3D Dynamics Echocardiography. Workstation for the Acquisition, Reconstruction and Visualization of 4D Images of the Heart.

Torrealba Víctor; Bosnjak Antonio; Acuña Manuel; Hernández Lilia; Roux Christian; Montilla Guillermo.

Centro de Procesamiento de Imágenes. Facultadad de Ingeniería.
Facultad de Ciencias de la Salud. Universidad de Carabobo.
Valencia. Venezuela.

Introduction
Objectives
Methodology
Results
Conclusions
References

 

Introduction: Cardiovascular illnesses constitute a problem of public health at world level and they frequently lead to disability and mortality in early and productive stages of life. In Venezuela, they are the greatest cause of death among people whose ages range between 25 and 64 years [1].

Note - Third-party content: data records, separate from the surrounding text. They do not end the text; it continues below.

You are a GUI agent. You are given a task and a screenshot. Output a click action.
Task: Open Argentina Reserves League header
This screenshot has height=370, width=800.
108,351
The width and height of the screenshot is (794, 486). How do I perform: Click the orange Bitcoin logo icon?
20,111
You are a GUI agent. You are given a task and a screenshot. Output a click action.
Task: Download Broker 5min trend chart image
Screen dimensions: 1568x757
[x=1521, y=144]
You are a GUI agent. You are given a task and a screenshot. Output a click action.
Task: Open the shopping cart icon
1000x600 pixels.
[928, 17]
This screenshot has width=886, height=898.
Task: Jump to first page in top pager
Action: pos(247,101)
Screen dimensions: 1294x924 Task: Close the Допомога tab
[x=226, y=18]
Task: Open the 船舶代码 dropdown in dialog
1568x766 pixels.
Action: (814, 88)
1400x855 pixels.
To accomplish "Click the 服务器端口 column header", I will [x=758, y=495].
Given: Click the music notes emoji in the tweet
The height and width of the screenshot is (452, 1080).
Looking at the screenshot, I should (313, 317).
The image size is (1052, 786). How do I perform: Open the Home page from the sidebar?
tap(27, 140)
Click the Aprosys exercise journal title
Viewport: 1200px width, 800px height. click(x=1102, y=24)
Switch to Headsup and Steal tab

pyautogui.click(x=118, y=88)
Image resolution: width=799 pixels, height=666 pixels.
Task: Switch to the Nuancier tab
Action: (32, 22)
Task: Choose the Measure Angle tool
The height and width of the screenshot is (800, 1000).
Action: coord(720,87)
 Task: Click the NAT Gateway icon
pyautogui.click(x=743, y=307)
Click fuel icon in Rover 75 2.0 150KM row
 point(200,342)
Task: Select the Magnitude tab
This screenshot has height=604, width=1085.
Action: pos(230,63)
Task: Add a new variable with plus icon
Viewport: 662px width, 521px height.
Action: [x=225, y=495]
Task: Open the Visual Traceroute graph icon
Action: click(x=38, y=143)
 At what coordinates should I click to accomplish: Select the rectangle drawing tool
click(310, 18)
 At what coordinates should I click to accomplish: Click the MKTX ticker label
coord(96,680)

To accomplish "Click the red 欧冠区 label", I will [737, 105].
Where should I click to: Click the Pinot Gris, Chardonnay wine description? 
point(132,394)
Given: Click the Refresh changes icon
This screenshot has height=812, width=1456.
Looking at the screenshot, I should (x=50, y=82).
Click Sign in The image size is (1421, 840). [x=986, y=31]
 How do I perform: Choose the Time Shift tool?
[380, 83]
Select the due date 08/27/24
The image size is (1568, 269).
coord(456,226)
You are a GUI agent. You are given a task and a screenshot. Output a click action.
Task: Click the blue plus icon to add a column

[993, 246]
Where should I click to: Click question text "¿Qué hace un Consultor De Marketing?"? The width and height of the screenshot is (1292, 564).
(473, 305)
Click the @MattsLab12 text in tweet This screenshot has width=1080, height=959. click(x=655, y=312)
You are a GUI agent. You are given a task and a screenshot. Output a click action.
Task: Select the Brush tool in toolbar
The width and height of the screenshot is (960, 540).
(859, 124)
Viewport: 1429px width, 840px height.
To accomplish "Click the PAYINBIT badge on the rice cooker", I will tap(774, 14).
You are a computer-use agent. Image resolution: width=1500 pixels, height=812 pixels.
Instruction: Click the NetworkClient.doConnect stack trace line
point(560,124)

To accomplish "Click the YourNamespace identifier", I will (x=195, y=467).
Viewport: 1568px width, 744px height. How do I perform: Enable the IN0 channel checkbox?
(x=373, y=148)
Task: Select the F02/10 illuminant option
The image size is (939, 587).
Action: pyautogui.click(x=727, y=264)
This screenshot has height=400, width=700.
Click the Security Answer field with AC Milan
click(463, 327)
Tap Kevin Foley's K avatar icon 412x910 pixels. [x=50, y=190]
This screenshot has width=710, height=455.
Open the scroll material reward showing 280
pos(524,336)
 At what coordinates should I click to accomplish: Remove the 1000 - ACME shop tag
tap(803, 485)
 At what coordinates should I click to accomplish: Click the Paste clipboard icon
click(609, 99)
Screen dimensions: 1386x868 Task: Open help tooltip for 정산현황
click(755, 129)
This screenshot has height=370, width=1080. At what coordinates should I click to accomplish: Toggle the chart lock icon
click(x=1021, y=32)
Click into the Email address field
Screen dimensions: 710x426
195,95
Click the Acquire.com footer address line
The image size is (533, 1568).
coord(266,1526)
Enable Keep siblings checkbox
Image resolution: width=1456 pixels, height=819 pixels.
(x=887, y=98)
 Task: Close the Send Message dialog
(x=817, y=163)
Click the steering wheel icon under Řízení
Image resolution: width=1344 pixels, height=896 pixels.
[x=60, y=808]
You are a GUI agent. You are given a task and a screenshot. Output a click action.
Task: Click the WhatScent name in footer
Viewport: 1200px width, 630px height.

At the present time, the ultrasound is the best diagnosis method of cardiovascular illnesses. Using this method, specialist doctors obtain space-temporary information of the heart. 3D geometry of the heart is obtained by means of a mental reconstruction of video images of 2D echoes, which are observed in movement at different slices planes. This methodology is subjective and it is highly susceptible to errors. It requires a great knowledge of the anatomy of the heart by the cardiologist to obtain an exact interpretation of the images of 2D echoes.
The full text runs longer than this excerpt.